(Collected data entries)
□ □ □ □
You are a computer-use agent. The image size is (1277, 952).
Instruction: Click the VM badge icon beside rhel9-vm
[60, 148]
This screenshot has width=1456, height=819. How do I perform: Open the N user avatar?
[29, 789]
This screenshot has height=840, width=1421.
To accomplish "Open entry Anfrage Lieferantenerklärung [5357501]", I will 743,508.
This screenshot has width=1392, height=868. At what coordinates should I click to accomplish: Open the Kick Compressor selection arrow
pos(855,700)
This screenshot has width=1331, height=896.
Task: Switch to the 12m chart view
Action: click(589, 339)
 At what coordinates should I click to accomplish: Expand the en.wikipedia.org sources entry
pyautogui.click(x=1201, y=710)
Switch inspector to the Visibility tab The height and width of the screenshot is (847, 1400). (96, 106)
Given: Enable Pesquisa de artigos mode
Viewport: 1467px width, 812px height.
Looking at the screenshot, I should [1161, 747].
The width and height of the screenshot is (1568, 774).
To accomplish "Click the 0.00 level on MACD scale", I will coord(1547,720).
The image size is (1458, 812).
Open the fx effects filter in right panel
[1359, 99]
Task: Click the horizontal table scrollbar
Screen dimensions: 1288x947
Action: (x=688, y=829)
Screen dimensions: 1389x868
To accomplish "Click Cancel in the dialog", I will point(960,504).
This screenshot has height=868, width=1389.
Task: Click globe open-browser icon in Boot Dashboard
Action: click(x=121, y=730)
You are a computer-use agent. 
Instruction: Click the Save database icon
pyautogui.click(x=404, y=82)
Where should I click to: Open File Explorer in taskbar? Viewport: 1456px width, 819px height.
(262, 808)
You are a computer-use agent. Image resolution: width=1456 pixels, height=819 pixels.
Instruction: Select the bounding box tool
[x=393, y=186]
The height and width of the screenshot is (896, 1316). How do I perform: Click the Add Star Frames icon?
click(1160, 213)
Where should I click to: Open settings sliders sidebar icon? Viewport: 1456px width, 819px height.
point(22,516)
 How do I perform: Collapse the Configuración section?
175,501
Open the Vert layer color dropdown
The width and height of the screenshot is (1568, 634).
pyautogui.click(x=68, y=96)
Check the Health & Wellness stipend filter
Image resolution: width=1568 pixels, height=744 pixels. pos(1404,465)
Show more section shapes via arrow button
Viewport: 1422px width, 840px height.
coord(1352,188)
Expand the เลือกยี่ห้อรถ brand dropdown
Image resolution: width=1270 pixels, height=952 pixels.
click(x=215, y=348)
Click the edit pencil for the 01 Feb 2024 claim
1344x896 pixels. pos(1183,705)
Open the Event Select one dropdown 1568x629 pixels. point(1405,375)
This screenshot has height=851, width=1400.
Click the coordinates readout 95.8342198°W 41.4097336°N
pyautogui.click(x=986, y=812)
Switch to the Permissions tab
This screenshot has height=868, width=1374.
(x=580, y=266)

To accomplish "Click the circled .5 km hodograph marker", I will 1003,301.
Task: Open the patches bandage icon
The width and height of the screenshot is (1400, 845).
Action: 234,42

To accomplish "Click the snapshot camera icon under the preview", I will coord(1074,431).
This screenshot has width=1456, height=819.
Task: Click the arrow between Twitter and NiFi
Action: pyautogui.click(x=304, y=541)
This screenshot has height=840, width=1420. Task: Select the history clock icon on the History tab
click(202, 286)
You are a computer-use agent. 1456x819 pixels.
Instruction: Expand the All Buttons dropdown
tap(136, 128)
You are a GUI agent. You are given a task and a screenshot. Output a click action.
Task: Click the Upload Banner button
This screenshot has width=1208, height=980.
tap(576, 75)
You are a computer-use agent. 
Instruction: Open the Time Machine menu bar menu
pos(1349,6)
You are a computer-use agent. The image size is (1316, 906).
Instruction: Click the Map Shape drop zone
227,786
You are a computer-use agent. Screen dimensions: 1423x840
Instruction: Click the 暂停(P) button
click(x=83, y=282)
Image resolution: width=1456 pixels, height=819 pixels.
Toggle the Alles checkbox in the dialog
□ □ □ □
**What you are asked to do:**
Nothing above should be left out. Print all the records exactly.

**Result below:**
You are a computer-use agent. The image size is (1277, 952).
Instruction: Click the VM badge icon beside rhel9-vm
[60, 148]
This screenshot has width=1456, height=819. How do I perform: Open the N user avatar?
[29, 789]
This screenshot has height=840, width=1421.
To accomplish "Open entry Anfrage Lieferantenerklärung [5357501]", I will 743,508.
This screenshot has width=1392, height=868. At what coordinates should I click to accomplish: Open the Kick Compressor selection arrow
pos(855,700)
This screenshot has width=1331, height=896.
Task: Switch to the 12m chart view
Action: click(589, 339)
 At what coordinates should I click to accomplish: Expand the en.wikipedia.org sources entry
pyautogui.click(x=1201, y=710)
Switch inspector to the Visibility tab The height and width of the screenshot is (847, 1400). (96, 106)
Given: Enable Pesquisa de artigos mode
Viewport: 1467px width, 812px height.
Looking at the screenshot, I should [1161, 747].
The width and height of the screenshot is (1568, 774).
To accomplish "Click the 0.00 level on MACD scale", I will coord(1547,720).
The image size is (1458, 812).
Open the fx effects filter in right panel
[1359, 99]
Task: Click the horizontal table scrollbar
Screen dimensions: 1288x947
Action: (x=688, y=829)
Screen dimensions: 1389x868
To accomplish "Click Cancel in the dialog", I will point(960,504).
This screenshot has height=868, width=1389.
Task: Click globe open-browser icon in Boot Dashboard
Action: click(x=121, y=730)
You are a computer-use agent. 
Instruction: Click the Save database icon
pyautogui.click(x=404, y=82)
Where should I click to: Open File Explorer in taskbar? Viewport: 1456px width, 819px height.
(262, 808)
You are a computer-use agent. Image resolution: width=1456 pixels, height=819 pixels.
Instruction: Select the bounding box tool
[x=393, y=186]
The height and width of the screenshot is (896, 1316). How do I perform: Click the Add Star Frames icon?
click(1160, 213)
Where should I click to: Open settings sliders sidebar icon? Viewport: 1456px width, 819px height.
point(22,516)
 How do I perform: Collapse the Configuración section?
175,501
Open the Vert layer color dropdown
The width and height of the screenshot is (1568, 634).
pyautogui.click(x=68, y=96)
Check the Health & Wellness stipend filter
Image resolution: width=1568 pixels, height=744 pixels. pos(1404,465)
Show more section shapes via arrow button
Viewport: 1422px width, 840px height.
coord(1352,188)
Expand the เลือกยี่ห้อรถ brand dropdown
Image resolution: width=1270 pixels, height=952 pixels.
click(x=215, y=348)
Click the edit pencil for the 01 Feb 2024 claim
1344x896 pixels. pos(1183,705)
Open the Event Select one dropdown 1568x629 pixels. point(1405,375)
This screenshot has height=851, width=1400.
Click the coordinates readout 95.8342198°W 41.4097336°N
pyautogui.click(x=986, y=812)
Switch to the Permissions tab
This screenshot has height=868, width=1374.
(x=580, y=266)

To accomplish "Click the circled .5 km hodograph marker", I will 1003,301.
Task: Open the patches bandage icon
The width and height of the screenshot is (1400, 845).
Action: 234,42

To accomplish "Click the snapshot camera icon under the preview", I will coord(1074,431).
This screenshot has width=1456, height=819.
Task: Click the arrow between Twitter and NiFi
Action: pyautogui.click(x=304, y=541)
This screenshot has height=840, width=1420. Task: Select the history clock icon on the History tab
click(202, 286)
You are a computer-use agent. 1456x819 pixels.
Instruction: Expand the All Buttons dropdown
tap(136, 128)
You are a GUI agent. You are given a task and a screenshot. Output a click action.
Task: Click the Upload Banner button
This screenshot has width=1208, height=980.
tap(576, 75)
You are a computer-use agent. 
Instruction: Open the Time Machine menu bar menu
pos(1349,6)
You are a computer-use agent. The image size is (1316, 906).
Instruction: Click the Map Shape drop zone
227,786
You are a computer-use agent. Screen dimensions: 1423x840
Instruction: Click the 暂停(P) button
click(x=83, y=282)
Image resolution: width=1456 pixels, height=819 pixels.
Toggle the Alles checkbox in the dialog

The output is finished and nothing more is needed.